Assumer une décision imposée
C’est d’autant plus difficile pour ces femmes d’assumer devant leur entourage un choix qu’on leur a imposé, parfois par surprise. « Quand j’ai rencontré mon mari, je ne travaillais pas. On s’est très vite fiancés puis mariés sans jamais avoir parlé de travail. Une fois mariée, je suis restée à la maison quelques semaines puis j’ai voulu me trouver un travail. C’est là que mon mari m’a révélé qu’il ne voulait pas que je travaille. C’était évident. Il était sûr que j’étais de son avis. En fait, je n’y avais jamais pensé parce qu’il était clair pour moi que j’allais travailler. J’ai pris son “non” comme un choc. Pendant des mois, on n’a pas arrêté de se disputer. Je n’ai jamais rêvé d’une grande carrière professionnelle mais je voulais quand même avoir mon propre salaire, synonyme d’indépendance. J’ai fini par accepter de ne pas travailler quand j’ai accouché de ma fille. Elle occupait tout mon temps et j’étais contente finalement de ne rien rater de ses premières années. » Comme Malika, Ghislaine a fait un compromis et a renoncé à sa vie professionnelle mais elle a dû affronter le regard désapprobateur de sa famille et ses amies. « Au début, je n’étais pas d’accord avec mon mari.
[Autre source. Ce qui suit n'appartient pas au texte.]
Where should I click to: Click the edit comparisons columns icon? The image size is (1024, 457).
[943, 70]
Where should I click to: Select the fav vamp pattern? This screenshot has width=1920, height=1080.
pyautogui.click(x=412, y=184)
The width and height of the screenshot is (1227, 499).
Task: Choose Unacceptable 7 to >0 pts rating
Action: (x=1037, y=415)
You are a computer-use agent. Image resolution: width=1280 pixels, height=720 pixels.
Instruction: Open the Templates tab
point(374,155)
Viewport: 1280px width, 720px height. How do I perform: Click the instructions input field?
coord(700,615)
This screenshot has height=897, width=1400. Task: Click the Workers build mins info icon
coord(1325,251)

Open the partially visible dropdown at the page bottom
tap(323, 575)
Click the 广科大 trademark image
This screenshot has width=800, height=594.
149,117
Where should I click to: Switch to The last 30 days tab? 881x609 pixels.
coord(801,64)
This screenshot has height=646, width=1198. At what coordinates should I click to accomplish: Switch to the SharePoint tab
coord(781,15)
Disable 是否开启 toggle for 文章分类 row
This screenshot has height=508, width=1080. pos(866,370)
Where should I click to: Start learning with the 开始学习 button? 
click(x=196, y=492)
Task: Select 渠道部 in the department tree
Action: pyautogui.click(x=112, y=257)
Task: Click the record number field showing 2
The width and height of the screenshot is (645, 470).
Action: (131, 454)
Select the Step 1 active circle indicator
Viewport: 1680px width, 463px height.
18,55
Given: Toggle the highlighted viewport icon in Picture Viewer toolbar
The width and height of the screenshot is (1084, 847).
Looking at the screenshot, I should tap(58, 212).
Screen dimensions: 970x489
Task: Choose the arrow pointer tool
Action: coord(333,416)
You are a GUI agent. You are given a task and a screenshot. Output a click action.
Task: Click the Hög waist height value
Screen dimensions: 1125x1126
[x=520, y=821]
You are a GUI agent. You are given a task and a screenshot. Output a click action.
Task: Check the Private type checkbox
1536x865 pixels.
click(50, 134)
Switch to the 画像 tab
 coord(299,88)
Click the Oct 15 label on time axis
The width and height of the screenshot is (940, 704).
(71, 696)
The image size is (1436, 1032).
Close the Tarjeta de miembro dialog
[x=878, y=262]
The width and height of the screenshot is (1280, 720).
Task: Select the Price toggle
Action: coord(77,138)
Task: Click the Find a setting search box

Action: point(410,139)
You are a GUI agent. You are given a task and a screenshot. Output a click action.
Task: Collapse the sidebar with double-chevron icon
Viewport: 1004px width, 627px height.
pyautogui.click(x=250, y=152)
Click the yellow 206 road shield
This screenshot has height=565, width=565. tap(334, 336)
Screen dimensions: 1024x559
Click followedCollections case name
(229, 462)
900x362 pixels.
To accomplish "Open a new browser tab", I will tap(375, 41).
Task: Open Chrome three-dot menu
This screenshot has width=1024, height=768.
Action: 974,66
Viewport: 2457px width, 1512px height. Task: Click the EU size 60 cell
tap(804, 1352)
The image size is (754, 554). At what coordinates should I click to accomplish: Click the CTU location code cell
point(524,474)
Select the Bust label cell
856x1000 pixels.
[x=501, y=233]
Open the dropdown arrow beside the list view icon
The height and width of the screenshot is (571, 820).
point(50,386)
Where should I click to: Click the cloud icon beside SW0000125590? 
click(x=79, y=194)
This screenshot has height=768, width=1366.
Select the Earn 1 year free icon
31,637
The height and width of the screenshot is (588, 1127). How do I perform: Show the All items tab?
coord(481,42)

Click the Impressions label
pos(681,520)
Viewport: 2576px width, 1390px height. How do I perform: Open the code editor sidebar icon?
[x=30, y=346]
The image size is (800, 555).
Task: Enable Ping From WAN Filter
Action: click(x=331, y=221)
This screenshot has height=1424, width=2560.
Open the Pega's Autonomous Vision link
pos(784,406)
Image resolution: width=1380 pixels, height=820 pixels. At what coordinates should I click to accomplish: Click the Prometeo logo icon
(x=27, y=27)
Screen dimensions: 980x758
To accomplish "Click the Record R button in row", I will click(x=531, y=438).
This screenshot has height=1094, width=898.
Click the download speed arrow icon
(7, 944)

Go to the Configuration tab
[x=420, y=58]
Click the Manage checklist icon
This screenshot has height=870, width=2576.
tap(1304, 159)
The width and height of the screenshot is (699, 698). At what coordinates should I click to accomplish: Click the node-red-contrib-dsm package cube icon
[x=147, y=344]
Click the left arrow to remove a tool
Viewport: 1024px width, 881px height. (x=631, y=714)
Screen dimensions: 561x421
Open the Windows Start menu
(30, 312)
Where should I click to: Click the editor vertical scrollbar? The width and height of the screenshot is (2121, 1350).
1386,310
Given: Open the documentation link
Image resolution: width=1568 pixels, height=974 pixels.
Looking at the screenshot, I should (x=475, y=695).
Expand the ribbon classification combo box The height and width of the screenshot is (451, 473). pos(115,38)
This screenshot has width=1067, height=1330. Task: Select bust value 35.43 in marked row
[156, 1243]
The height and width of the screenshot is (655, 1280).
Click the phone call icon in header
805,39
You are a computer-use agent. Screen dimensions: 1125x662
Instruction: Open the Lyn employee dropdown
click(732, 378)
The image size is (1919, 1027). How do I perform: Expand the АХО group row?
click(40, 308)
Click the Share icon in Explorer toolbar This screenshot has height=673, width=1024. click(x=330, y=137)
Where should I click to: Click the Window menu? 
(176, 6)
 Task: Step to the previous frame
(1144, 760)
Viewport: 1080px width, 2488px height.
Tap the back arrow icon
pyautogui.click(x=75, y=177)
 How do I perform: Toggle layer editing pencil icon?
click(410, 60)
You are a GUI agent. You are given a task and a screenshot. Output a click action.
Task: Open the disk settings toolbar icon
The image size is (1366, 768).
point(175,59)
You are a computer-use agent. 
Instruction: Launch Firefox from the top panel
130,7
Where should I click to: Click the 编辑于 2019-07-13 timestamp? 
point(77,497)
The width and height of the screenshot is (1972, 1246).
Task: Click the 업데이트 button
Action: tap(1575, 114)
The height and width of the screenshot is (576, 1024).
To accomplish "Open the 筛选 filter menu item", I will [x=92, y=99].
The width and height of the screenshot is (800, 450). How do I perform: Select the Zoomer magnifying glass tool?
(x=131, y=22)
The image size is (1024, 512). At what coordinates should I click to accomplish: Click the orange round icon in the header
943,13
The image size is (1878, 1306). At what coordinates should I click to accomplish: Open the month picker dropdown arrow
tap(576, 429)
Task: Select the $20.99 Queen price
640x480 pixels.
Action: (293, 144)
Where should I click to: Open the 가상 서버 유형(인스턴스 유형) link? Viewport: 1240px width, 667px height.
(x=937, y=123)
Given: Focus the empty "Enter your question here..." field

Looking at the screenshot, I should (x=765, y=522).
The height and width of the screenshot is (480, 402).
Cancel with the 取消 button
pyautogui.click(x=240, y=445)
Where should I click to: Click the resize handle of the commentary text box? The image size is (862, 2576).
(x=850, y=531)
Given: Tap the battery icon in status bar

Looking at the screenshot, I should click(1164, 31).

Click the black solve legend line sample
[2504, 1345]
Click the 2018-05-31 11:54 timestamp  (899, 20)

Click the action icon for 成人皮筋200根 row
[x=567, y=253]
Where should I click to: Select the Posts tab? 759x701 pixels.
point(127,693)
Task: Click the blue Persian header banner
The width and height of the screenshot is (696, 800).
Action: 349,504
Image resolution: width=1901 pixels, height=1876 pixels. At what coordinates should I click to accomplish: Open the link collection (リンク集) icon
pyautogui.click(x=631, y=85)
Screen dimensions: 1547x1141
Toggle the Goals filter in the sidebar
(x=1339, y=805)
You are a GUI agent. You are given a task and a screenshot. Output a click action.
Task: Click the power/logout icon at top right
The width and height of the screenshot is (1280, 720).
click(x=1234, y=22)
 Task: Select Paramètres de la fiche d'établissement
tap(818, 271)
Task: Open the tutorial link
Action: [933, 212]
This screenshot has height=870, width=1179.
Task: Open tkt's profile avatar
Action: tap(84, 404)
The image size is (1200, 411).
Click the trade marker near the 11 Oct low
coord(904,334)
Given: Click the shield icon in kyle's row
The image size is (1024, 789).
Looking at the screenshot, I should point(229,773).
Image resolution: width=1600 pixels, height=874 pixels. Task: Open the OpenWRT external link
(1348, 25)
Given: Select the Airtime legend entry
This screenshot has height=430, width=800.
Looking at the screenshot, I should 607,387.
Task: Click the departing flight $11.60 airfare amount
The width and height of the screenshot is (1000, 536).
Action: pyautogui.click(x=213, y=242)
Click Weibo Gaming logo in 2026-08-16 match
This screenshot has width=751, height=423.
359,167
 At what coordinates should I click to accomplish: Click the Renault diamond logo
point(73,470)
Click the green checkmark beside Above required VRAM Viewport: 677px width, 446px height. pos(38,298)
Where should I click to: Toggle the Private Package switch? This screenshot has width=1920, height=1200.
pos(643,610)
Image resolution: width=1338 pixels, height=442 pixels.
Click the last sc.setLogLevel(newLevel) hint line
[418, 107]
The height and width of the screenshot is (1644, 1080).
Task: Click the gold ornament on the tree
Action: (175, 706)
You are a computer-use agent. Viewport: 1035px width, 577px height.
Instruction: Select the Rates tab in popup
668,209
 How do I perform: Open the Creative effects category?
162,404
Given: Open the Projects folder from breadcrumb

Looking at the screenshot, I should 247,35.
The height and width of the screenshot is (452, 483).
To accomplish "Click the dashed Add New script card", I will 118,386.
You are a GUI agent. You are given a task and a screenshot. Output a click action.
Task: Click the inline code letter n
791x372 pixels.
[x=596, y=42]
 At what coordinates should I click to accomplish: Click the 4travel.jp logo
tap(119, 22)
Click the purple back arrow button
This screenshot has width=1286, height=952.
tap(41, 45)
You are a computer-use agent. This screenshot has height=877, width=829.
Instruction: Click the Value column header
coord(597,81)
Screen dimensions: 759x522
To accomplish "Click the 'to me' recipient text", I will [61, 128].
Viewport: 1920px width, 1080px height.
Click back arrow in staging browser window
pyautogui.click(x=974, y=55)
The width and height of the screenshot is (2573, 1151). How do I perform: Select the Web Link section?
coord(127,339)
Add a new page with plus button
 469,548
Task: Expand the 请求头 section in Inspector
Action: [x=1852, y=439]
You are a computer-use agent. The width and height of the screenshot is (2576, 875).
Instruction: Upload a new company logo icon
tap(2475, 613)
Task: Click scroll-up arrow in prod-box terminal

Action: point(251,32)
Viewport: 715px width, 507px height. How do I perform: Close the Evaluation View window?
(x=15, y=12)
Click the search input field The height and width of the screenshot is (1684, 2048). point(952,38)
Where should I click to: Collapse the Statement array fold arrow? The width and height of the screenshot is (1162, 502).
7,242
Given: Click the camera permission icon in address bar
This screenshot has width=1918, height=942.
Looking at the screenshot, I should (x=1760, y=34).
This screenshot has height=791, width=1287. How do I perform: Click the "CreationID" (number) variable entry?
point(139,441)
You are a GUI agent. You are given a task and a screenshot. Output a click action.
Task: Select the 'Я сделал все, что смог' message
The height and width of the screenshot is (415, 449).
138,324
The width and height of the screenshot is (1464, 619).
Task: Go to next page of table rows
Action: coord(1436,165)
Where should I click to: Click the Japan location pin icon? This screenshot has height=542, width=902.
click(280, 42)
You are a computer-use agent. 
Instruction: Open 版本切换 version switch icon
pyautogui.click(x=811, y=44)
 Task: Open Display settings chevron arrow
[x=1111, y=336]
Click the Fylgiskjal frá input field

Le fait qu’il m’interdise de travailler m’a encore plus donné envie mais il a su trouver les mots et me convaincre de renoncer à mon travail. Je n’avais pas le courage de démissionner alors j’ai attendu la fin de mon contrat pour devenir femme au foyer. Mais quand je l’ai annoncé à mes parents, ils l’ont très mal pris. Ils n’ont pas du tout compris que mon mari me demande de ne plus travailler et ils ont encore moins compris que j’accepte. Depuis, les relations sont très tendues entre mon mari et ma famille… Mes copines aussi n’ont pas vraiment compris. Elles n’osent pas me le dire mais je sais bien qu’elles n’approuvent pas du tout. Mais c’est mon choix maintenant et je l’assume. »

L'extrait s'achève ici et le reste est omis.